La romanización supuso la conversión de Hispania en provincia romana y de sus habitantes libres en ciudadanos romanos
Fue la primera unidad territorial que dio origen al nacimiento de una España sin fronteras, excepto las administrativas que no suponían división política, ni de identidad cultural ni de mentalidad colectiva. Roma dio a Hispania, sobre todo, una estructura política que poco a poco borró la heterogeneidad tribal para homogeneizar el conjunto. Ello dio origen a una idea política unitaria, los derechos ciudadanos crearon una situación de unidad de derechos. La imagen historiográfica de una Península Ibérica unificada penetró en las mentalidades de las generaciones hispanorromanas.
Además Roma estableció en Hispania un sistema de urbanización y creo una red de ciudades enlazadas en la práctica administrativa y en una política social integradora. En su creación se conjugaron la promoción económica de áreas de interés, razones estratégicas y preventivas.
La red de vías de comunicación, propósito nada fácil, sirvió de nexo de unión de todo el conjunto peninsular y de éste con Roma (primero con propósitos militares, después económicos y finalmente políticos).

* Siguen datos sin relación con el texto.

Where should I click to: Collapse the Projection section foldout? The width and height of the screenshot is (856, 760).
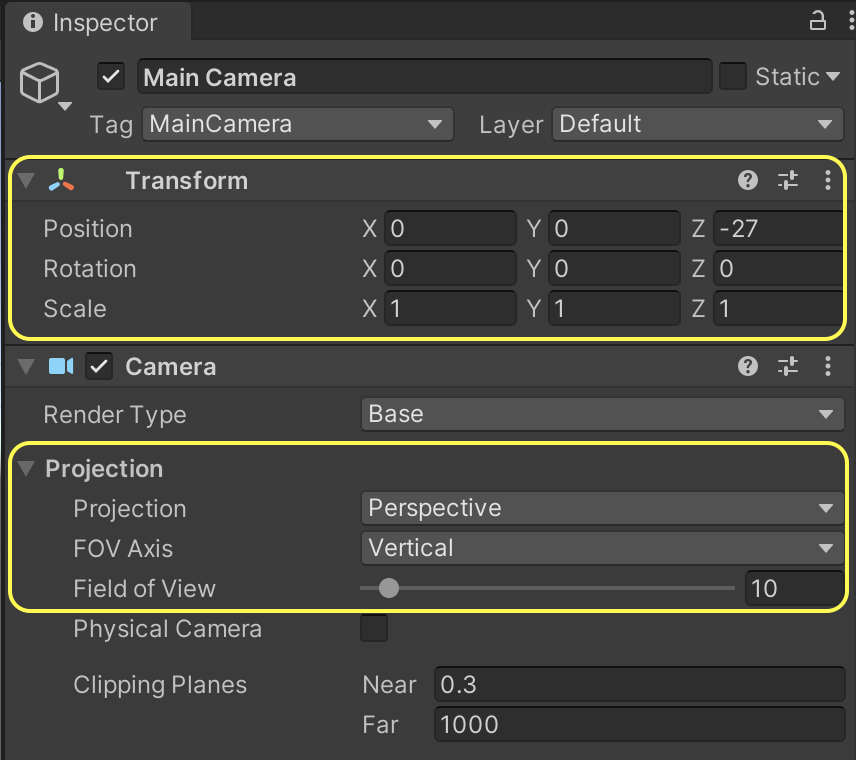pyautogui.click(x=25, y=469)
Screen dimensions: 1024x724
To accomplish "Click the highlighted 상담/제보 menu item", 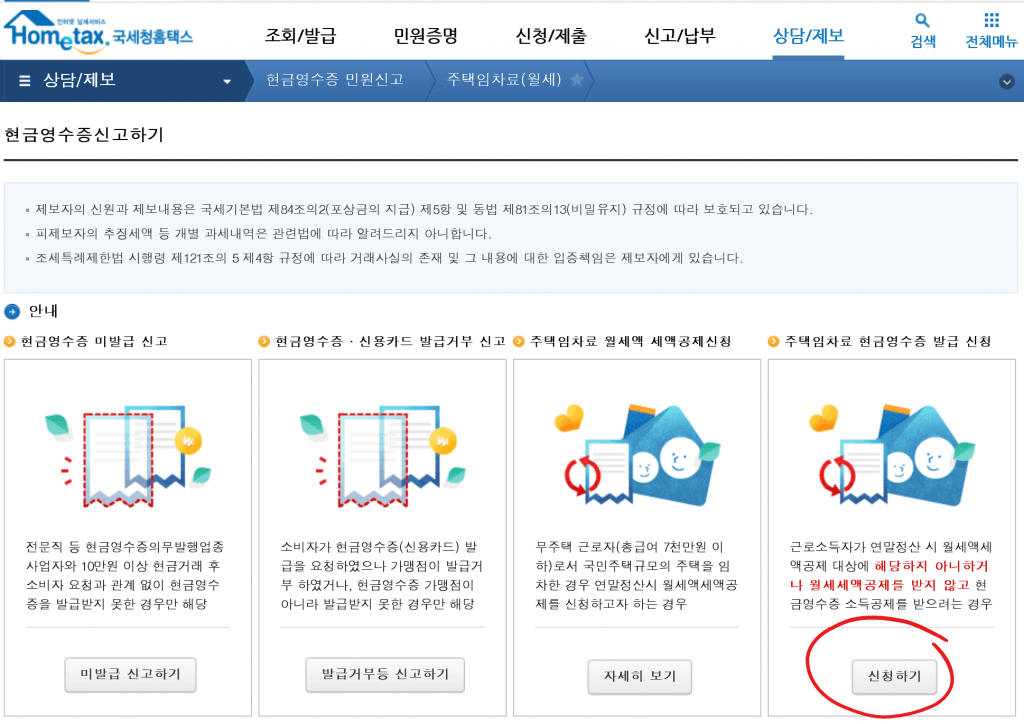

La verdadera marcha hacia una personalización histórica de Hispania se produjo a partir de las crisis del siglo III. 

La destrucción y saqueo de las principales ciudades plantearon la necesidad de rehacer el esquema que había estado vigente hasta entonces. Fue surgiendo progresivamente un nuevo tipo de sociedad  que, aunque también estuvo sujeta a los más poderosos, ahora lo era a través de víncu­los de servidumbre jurídica y personal.
La sucesiva difusión del cristianismo resultó ser un importante elemento de cohesión entre los habitantes de Hispania. Las primeras comunidades cristianas se desarrollaron en los núcleos urbanos más importantes y romanizados. Su doctrina constituyó un verdadero revulsivo social (rechazar el culto al emperador, exaltar la pobreza, no establecer distinciones entre las personas atendiendo a su personal es­tatuto jurídico, combatir la esclavitud).
Hasta el 313 d.  C. el cristianismo no fue un ele­mento aglutinador de los habitantes de Hispania hacia Roma (aunque habitualmente así se le haya presentado) pues éste significaba un sentimiento hostil frente a ésta y era, a la vez, un elemento de disidencia que aunaba a los desheredados frente al sistema.

A partir de Constantino (Edicto de Milán), la Iglesia cola­boró estrechamente con el poder político. Los Obispos, grandes latifundistas, formaron parte de las oligarquías municipales.
A partir del siglo IV la Iglesia se convirtió en el reducto de autoridad y universalismo que había impuesto Roma y el Imperio sobrevivió a sí mismo en Hispania por este motivo. El cristianismo, introducido con el latín y apoyado en la cultura hispanorromana, completó la obra de romanización y dio unidad religiosa a Hispania. Desde el siglo IV la Iglesia unida al imperio se convirtió en el núcleo más importante de la idea de autoridad y doctrina.